Yalnızca ormanlar, bitkilerle hayvanlar değil biz de yanıyoruz. Bu yangın hepimizin yangını.
Dünyada olan her şey bizde de olur, bizde olan da onda. O kadar derinden bağlıyız ki birbirimize. Kendi acımızı uyuşturmaya, duygularımızı bastırmaya devam ettiğimiz sürece, yangına körükle gidiyoruz. Biz kendi içimizdeki yangını söndürmeyi becerebildik mi ki, ormanlara uzansın kollarımız.
Kendi iç dünyamızın da etrafımızdakilerin de genel hali bu yanan ateş gibi değil miydi sahi? Öfkeni, kızgınlığını, kibrini, millete sataşmalarını, yakan ve yıkan ihtirasını görüyor musun yangında?
Evindir ateş. Yaşam merkezin. Nerede, nasıl yaşıyorsun? Kalbin nasıl? Peki fiziksel bedenin ve duygu/düşüncelerin? İşinde mutlu musun? Çevrenle, ailenle olan ilişkin ne alemde?
Orman yangını kontrol altına alınıp söndürülse de, içindeki yangınla ne yapcaksın? Asıl o çoktan alıp başını gitmiş. Bütün yaşam alanın yanıp kavruluyor. Bu dünyadaki evin, benliğin sarsılıyor. Uzaklara değil, içine bak. Çevrene. Yaşadığın ortama. En yakınındaki kişilerin gözlerinde gör kendini.
Ateş evine çağırıyor seni. Görevi arındırmak ve dönüştürmektir ateşin. Kendisi var olan en güçlü şifacılardan biridir.

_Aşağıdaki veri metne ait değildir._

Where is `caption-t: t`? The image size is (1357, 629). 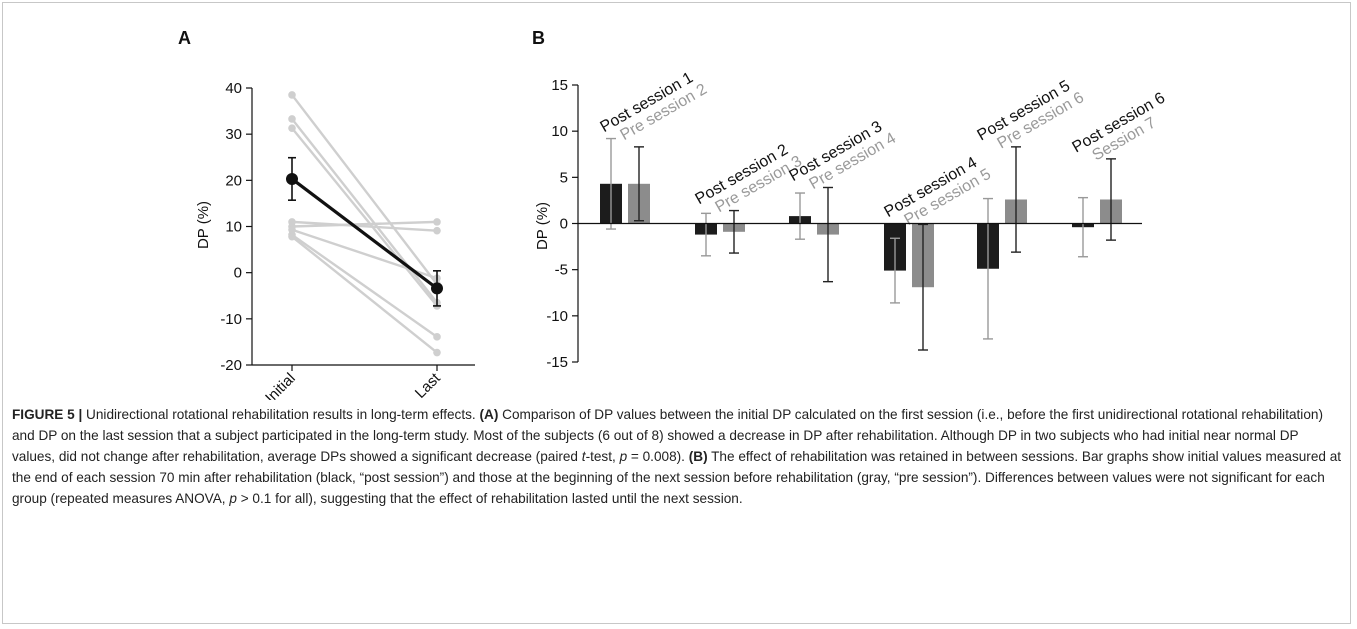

Denge dışı bir hareket gördü mü devreye giriverir.
Her şeyin bir olduğu bilinciyle, bu yangının hepimizde bir şeyler dönüştüreceğine yürekten inanıyorum. Yanarız. Soğuruz. Yenileniriz. Aynı bizim gibi, tıpkı doğadaki gibi. Küçücük ellerimle değiştiremeyeceğim şeylere öfkelenmektense, elimin uzandıklarına bakarım. Çaresizliğimin içinde otururum. Yasımı tutarım. Ateşin dinginliğe, biraz serinliğe ihtiyacı olduğunu bilirim. Az demlenirim. Sonra gün gelir devran döner, ateş söner. Ve biz çok daha güçlü bir şekilde küllerimizden doğarız. Aynı doğadaki gibi.